Reading Online Novel

Labyrinth of Stars(7)



“Maxine,” Mary said, touching my arm. I turned, and what I saw made my stomach drop hard.

Red and blue lights flickered in the distance. Two cars, roaring down the driveway. My vision blurred.

“Shit,” I said.





THE neighbors might not have cared about the music, but they sure knew what a killing field sounded like.

My clothes were covered in blood. So were Grant’s. Raw and Aaz pulled new jeans and a fresh white T-shirt from the shadows, tossing them at my husband. For me it was a pair of shorts and a long-sleeved shirt that covered the dried blood on my arms. We made sure to pull off the tags.

Doesn’t take much to look normal. Acting normal can be a little more problematic.

The police were already parked and walking around when we reached the farmhouse. Two men, both white, swinging their flashlights across the barn and inside the window of the old parked station wagon. I knew some of the demon children liked to visit sometimes—I hoped they weren’t around or had the good sense to hide.

The third cop was different, and that was because he was possessed by a demon. I could see it, plain as day—and that thunderous black aura was so violent, so encompassing as it roiled around his uniformed body, I couldn’t imagine how other humans didn’t sense it. But that was the danger of those demonic parasites: They were good at hiding, good at slipping under the skin and feeding off a person’s pain. Or worse, forcing that person to make others feel pain.

For years, those were all I hunted—parasites, possessing humans—exorcising them, feeding their spirit bodies to the boys. They’d been the only demons haunting earth until the prison had split open. Easier times, now that I thought about it. More straightforward.
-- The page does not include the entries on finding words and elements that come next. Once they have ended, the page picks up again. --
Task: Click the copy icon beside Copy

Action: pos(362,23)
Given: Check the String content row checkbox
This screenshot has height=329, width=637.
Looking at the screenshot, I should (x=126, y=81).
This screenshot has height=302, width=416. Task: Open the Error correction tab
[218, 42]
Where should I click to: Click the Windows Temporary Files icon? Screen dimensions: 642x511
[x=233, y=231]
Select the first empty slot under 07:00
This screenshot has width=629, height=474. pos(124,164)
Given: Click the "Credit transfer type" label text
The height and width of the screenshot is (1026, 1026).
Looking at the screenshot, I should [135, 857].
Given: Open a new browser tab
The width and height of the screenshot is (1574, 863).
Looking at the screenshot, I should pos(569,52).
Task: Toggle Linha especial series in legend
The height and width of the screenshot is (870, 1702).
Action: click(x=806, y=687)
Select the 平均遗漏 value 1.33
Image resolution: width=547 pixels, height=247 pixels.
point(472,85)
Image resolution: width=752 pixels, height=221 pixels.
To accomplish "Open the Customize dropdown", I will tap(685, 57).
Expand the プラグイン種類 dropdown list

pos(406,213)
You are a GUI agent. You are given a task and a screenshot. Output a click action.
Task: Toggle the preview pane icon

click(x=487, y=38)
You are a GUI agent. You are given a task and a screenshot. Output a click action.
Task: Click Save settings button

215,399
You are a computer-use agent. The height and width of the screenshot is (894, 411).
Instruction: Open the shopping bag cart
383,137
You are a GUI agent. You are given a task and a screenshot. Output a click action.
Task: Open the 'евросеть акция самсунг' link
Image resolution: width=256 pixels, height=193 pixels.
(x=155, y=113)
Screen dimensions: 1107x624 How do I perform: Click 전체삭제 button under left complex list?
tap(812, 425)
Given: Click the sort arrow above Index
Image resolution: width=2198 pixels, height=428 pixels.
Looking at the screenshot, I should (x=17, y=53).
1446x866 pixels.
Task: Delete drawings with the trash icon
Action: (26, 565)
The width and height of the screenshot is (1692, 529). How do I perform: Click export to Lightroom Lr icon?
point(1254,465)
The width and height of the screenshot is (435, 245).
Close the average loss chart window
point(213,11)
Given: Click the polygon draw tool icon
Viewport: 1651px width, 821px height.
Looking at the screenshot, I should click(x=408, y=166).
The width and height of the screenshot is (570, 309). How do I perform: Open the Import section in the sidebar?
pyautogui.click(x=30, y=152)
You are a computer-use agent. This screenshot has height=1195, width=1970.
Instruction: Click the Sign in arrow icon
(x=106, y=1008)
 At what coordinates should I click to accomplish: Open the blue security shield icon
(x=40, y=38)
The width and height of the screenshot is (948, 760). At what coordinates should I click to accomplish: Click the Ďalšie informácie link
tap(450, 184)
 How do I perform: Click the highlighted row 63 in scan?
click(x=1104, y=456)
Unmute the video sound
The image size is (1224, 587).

The demon in front of us, though, wasn’t like the rest of her kind. Only one parasite had that aura.

The possessed cop was waiting for us beside his SUV. The others began approaching but were still too far away to hear us.

“Blood Mama,” I said. “Fancy meeting you here.”

Blood Mama, the lady lord of the parasites, and the oldest, slyest nemesis of my bloodline. She’d ordered my mother’s murder and the murder of so many of my ancestors; and yet, we had a truce. For now.

“I heard there was a disturbance in the Force,” he replied, but in a particularly sultry, feminine voice that totally did not match the gray stubble, beer belly, or the tattoo of Bugs Bunny on his forearm. He might have been in his fifties, and I sort of recognized his face from trips into town. Definitely the sheriff. Blood Mama didn’t slip into the skins of anyone who didn’t have beauty, wealth, or power.

“You,” he said to Grant. “I hoped you might be dead.”

“Ha,” replied my husband, dryly. “That never gets old.”

He scowled, but the two other officers were finally near enough to hear us. Up close, they weren’t just white—they were pale as ghosts and looked shaken, scared. Maybe even traumatized. I didn’t think it was anything they’d seen here, or else they’d be talking—but something bad had happened. It made me even more nervous.

But no one mentioned anything. Blood Mama—or whoever she had possessed—proceeded with the official questioning. In front of the others, his voice didn’t hold a trace of her charm: It was gruff, deep, masculine. The neighbors reported strange sounds. The neighbors heard screams, even though they lived miles away. What were you doing tonight? Could the men look around?

I kept quiet for the most part. Grant spoke, using his voice—his real voice—and I felt the shimmer of his power on my skin as he soothed the other two police officers, twisting their minds, making them believe we were harmless, taking away their fear. I saw it happen in their faces—a slow relaxation of their jaws and shoulders, a better light in their eyes.

Dangerous, manipulative—and necessary. If Grant hadn’t been such a good man, if I didn’t have such faith in him, I would have been forced to take his life years ago.

My mother wouldn’t have waited at all. Keeping a man alive who could alter the fabric of any living creature’s soul was not what she would have considered wise. Maybe the fact that the boys and I were immune gave me the distance to have a different perspective.

“I think we’re done here,” said the sheriff. “You boys go home. I’ll finish up.”

No argument. In less than a minute, the other patrol car was ripping down our long driveway. And Blood Mama was back, smiling at us through her stolen lips.

He ran his hands down his body, a caricature of seductiveness, and gave me a slow wink. “Do you want me like this?”

“I’ve had enough trauma for the night,” I replied. “I suppose you heard?”